基于无人机高清数码影像和高光谱遥感数据反演大豆典型生育期氮平衡指数

李长春1,2*, 陈鹏1, 陆国政1, 马春艳1, 马潇潇3, 王双亭1   

  1. 1河南理工大学, 河南焦作 454000;
    2 北斗导航应用技术协同创新中心, 郑州 450001;
    3郑州信息科技职业学院, 郑州 450008;
  • 收稿日期:2017-08-14 出版日期:2018-04-18 发布日期:2018-04-18
  • 通讯作者: * E-mail: lichangchun610@126.com
  • 作者简介:李长春,男,1976年生,博士,副教授.主要从事无人机农业遥感监测研究.E-mail: lichangchun610@126.com
  • 基金资助:

    本文由国家高技术研究发展计划项目(2013AA102303)和河南省智慧中原地理信息技术协同创新中心开放课题项目(2016A002)资助

The inversion of nitrogen balance index in typical growth period of soybean based on high definition digital image and hyperspectral data on unmanned aerial vehicles

LI Chang-chun1,2*, CHEN Peng1, LU Guo-zheng1, MA Chun-yan1, MA Xiao-xiao3, WANG Shuang-ting1   

  1. 1Henan Polytechnic University, Jiaozuo 454000, Henan, China;
    2Collaborative Innovation Center of Beidou Navigation Satellite System Research Application, Zhengzhou 450001, China;
    3Zhengzhou Vocational University of Information and Technology, Zhengzhou 450008, China;
  • Received:2017-08-14 Online:2018-04-18 Published:2018-04-18
  • Contact: * E-mail: lichangchun610@126.com
  • Supported by:

    This work was supported by the National Technology Research and Development Program of China (2013AA102303) and the Open Project of Henan Provincial Central Plains Geographic Information Technology Cooperative Innovation Center (2016A002).

摘要: 氮平衡指数(NBI)是反映作物长势的重要指标之一.通过测量NBI可以快速监测作物氮肥盈亏状况,为农业生产和管理提供精准信息.本文以无人机高清数码影像和高光谱遥感数据,以及地面实测大豆NBI数据为基础,分析大豆从开花期到成熟期,原始光谱和红外、近红外波段的导数光谱与NBI的相关性,筛选敏感波段并计算植被指数.采用经验模型法构建NBI反演模型,通过分析验证模型的决定系数(R2)和均方根误差(RMSE),得出最佳反演模型.结果表明: 大豆NBI与导数光谱反射率的相关性好于与原始光谱反射率的相关性;本文筛选的14个植被指数中,除了导数光谱光化学植被指数与大豆NBI呈不显著相关外,其余13个植被指数与大豆NBI呈极显著相关;利用13个植被指数构建NBI反演模型,并分析模型反演精度,结果显示,利用导数光谱差值植被指数构建NBI反演模型的精度最高,R2和RMSE分别为0.771和3.077,利用该模型生成大豆典型生育期NBI分布图,能够反映大豆的长势状况.通过多载荷无人机获取的高清数码影像和高光谱遥感数据进行NBI估算,能够实时、动态、非破坏性、快速有效地监测大豆氮素营养状况,可为大豆氮肥精确管理提供简便实用的方法.
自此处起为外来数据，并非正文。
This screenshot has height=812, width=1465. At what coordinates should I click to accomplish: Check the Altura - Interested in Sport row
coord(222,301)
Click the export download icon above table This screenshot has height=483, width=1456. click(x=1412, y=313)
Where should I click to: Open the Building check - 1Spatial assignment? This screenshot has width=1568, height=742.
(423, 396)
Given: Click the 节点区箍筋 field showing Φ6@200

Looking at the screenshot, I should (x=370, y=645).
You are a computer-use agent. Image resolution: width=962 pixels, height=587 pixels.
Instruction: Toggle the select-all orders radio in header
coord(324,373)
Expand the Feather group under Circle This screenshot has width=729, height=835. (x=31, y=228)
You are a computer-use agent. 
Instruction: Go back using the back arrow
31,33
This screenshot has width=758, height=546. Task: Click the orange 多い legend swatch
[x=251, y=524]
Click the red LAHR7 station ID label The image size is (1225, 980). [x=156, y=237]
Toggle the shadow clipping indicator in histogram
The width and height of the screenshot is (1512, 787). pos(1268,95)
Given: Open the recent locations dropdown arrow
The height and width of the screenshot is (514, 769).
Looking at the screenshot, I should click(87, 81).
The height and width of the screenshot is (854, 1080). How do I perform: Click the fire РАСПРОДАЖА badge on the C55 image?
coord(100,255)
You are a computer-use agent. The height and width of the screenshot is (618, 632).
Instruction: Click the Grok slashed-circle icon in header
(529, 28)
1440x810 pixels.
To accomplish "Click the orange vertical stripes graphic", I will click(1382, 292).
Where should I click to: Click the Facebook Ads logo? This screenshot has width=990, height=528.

Abstract: Nitrogen balance index (NBI) is one of the important indicators for crop growth. The high and low status of nitrogen can be quickly monitored by measuring NBI, which can provide accurate information of agricultural production and management. The relationship between NBI and original spectrum and derivative spectrum of infrared and near infrared wavelength from flowering to maturity stage was analyzed based on high definition digital image and hyperspectral data on unmanned aerial vehicles. Then, the sensitive bands were selected and the vegetation indexes were calculated. The inversion models of NBI were constructed by empirical model method. The optimal inversion model was obtained by analysing the determination coefficient (R2) and the root mean square error (RMSE) of validating model. The results showed that the correlation between NBI and derivative spectral reflectance was more stronger than that between it and original spectral reflectance. All the 14 vegetation indices selected in this study, except the derivative spectral photochemical reflectance index, had significant correlation with NBI. The NBI inversion models were constructed based on those 13 vegetation indices and the accuracy was analyzed. The inversion model constructed by derivative spectral difference vegetation index had the highest accuracy, with the R2 and RMSE being 0.771 and 3.077 respectively. The soybean NBI distribution maps of the whole growing stages generated by this model could reflect the soybean growth state. Estimation of NBI using the high definition digital image and hyperspectral data obtained by unmanned aerial vehicle, as shown by our results, could be a real-time, dynamic, non-destructive and effective way to monitor the nitrogen status of soybean. It’s a simple and practical method for precise management of nitrogen in soybean.